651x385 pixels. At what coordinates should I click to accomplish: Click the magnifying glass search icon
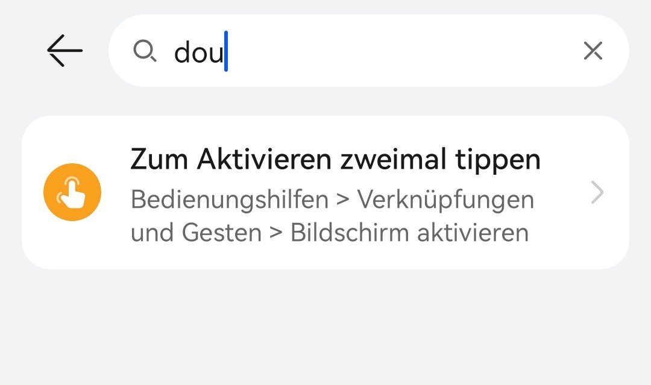[x=145, y=52]
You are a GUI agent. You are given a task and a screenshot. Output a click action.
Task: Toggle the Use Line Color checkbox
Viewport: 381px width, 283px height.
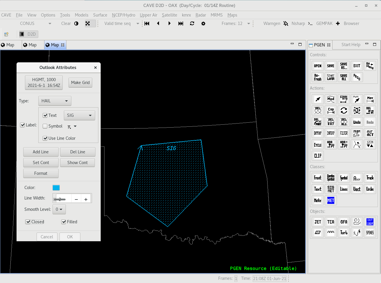pyautogui.click(x=45, y=138)
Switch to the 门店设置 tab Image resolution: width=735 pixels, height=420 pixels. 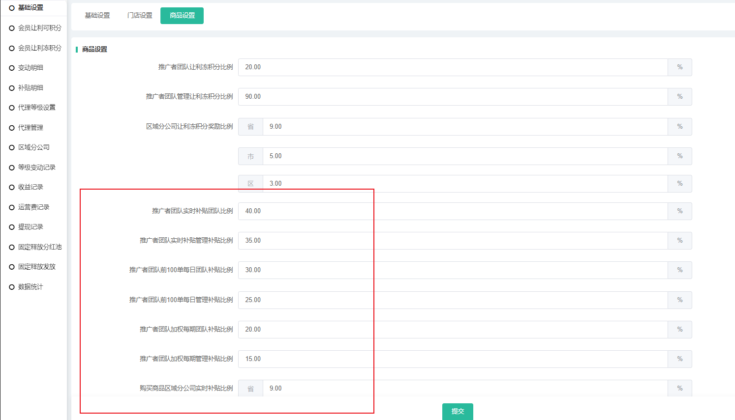pos(140,16)
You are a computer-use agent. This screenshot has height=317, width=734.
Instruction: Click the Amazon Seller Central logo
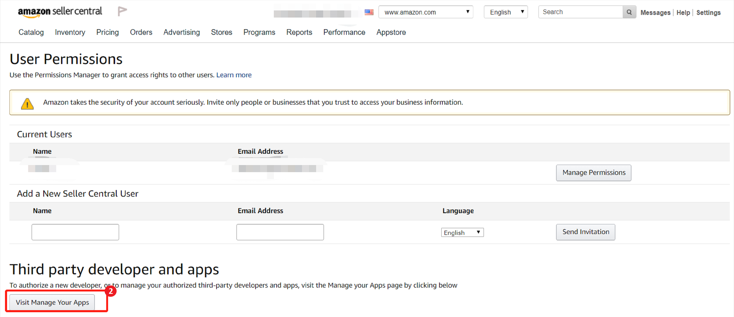(x=60, y=12)
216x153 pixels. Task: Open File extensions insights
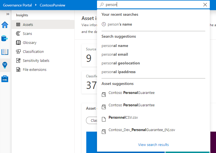click(34, 70)
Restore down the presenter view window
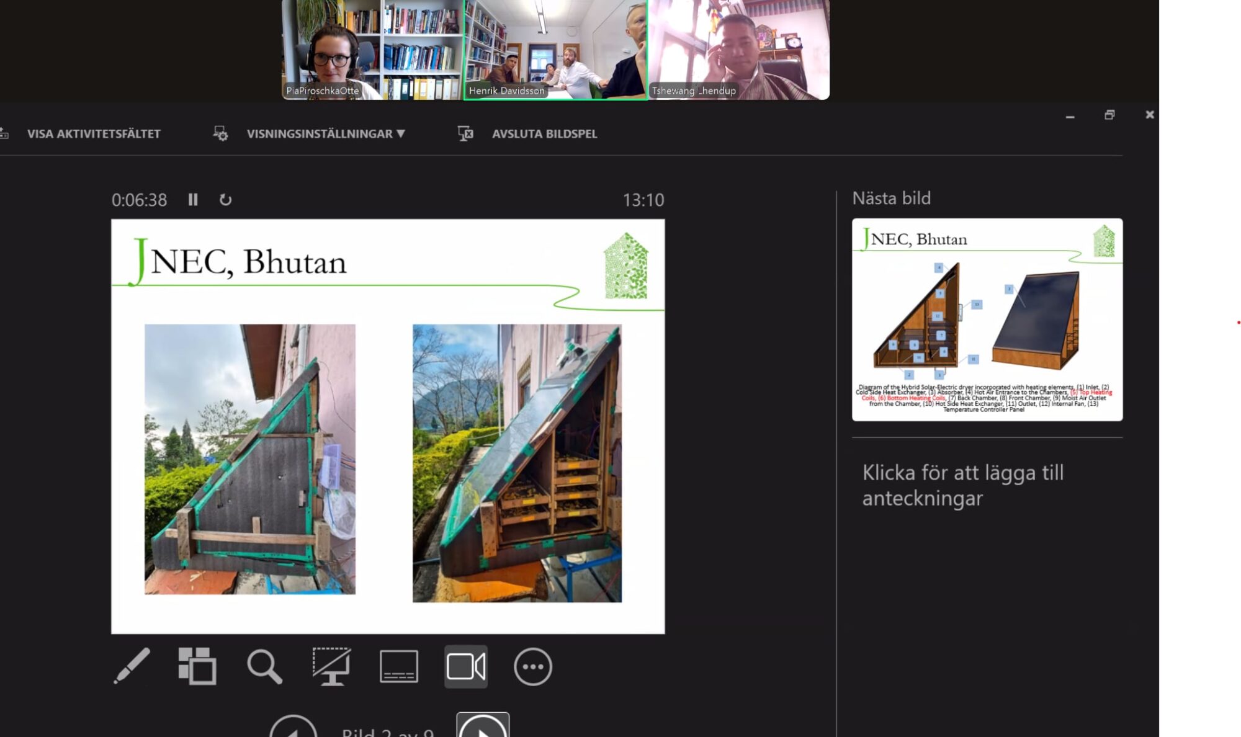Screen dimensions: 1241x737 pos(1109,115)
○ ○ ○ ○
[To be done]:
Please reproduce the listing exactly, starting at the line that contains "You are a computer-use" and ending at the last line of the listing, with the pictures left out.

[Result of the task]:
You are a computer-use agent. This screenshot has height=317, width=734.
Instruction: Click the Amazon Seller Central logo
(x=60, y=12)
216x153 pixels. Task: Open File extensions insights
click(34, 70)
Restore down the presenter view window
Screen dimensions: 1241x737 pos(1109,115)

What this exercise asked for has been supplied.